[start of Working data]

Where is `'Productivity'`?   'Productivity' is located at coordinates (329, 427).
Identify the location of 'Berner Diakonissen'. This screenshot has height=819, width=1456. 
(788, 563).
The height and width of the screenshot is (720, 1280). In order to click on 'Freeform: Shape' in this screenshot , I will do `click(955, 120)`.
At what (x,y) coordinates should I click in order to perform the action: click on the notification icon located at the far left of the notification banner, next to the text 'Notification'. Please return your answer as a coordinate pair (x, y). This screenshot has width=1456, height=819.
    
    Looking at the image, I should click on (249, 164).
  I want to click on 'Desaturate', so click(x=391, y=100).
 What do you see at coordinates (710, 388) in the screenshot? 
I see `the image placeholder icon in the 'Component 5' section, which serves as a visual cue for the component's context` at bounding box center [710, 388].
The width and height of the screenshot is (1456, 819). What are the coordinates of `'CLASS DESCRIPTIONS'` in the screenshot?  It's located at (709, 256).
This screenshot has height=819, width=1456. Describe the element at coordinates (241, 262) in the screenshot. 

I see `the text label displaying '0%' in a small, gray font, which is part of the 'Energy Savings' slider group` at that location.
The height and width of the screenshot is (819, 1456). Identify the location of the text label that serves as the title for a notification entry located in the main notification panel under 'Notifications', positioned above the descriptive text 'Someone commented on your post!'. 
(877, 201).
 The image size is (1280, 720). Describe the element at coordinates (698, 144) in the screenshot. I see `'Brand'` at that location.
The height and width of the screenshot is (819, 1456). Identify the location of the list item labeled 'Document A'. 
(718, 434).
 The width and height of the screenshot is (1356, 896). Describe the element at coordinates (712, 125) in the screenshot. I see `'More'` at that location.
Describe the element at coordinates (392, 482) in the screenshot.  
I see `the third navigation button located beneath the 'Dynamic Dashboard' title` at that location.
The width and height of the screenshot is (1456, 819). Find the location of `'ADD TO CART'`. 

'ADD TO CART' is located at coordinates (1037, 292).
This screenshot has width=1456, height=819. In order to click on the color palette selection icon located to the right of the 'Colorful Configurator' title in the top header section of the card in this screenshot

[end of Working data]

=== To do ===
Convert the rows above into a JSON list of strings, one string per line, leaving out the blank lines.

=== The answer ===
[
  "Where is `'Productivity'`?   'Productivity' is located at coordinates (329, 427).",
  "Identify the location of 'Berner Diakonissen'. This screenshot has height=819, width=1456. ",
  "(788, 563).",
  "The height and width of the screenshot is (720, 1280). In order to click on 'Freeform: Shape' in this screenshot , I will do `click(955, 120)`.",
  "At what (x,y) coordinates should I click in order to perform the action: click on the notification icon located at the far left of the notification banner, next to the text 'Notification'. Please return your answer as a coordinate pair (x, y). This screenshot has width=1456, height=819.",
  "    Looking at the image, I should click on (249, 164).",
  "  I want to click on 'Desaturate', so click(x=391, y=100).",
  " What do you see at coordinates (710, 388) in the screenshot? ",
  "I see `the image placeholder icon in the 'Component 5' section, which serves as a visual cue for the component's context` at bounding box center [710, 388].",
  "The width and height of the screenshot is (1456, 819). What are the coordinates of `'CLASS DESCRIPTIONS'` in the screenshot?  It's located at (709, 256).",
  "This screenshot has height=819, width=1456. Describe the element at coordinates (241, 262) in the screenshot. ",
  "I see `the text label displaying '0%' in a small, gray font, which is part of the 'Energy Savings' slider group` at that location.",
  "The height and width of the screenshot is (819, 1456). Identify the location of the text label that serves as the title for a notification entry located in the main notification panel under 'Notifications', positioned above the descriptive text 'Someone commented on your post!'. ",
  "(877, 201).",
  " The image size is (1280, 720). Describe the element at coordinates (698, 144) in the screenshot. I see `'Brand'` at that location.",
  "The height and width of the screenshot is (819, 1456). Identify the location of the list item labeled 'Document A'. ",
  "(718, 434).",
  " The width and height of the screenshot is (1356, 896). Describe the element at coordinates (712, 125) in the screenshot. I see `'More'` at that location.",
  "Describe the element at coordinates (392, 482) in the screenshot.  ",
  "I see `the third navigation button located beneath the 'Dynamic Dashboard' title` at that location.",
  "The width and height of the screenshot is (1456, 819). Find the location of `'ADD TO CART'`. ",
  "'ADD TO CART' is located at coordinates (1037, 292).",
  "This screenshot has width=1456, height=819. In order to click on the color palette selection icon located to the right of the 'Colorful Configurator' title in the top header section of the card in this screenshot"
]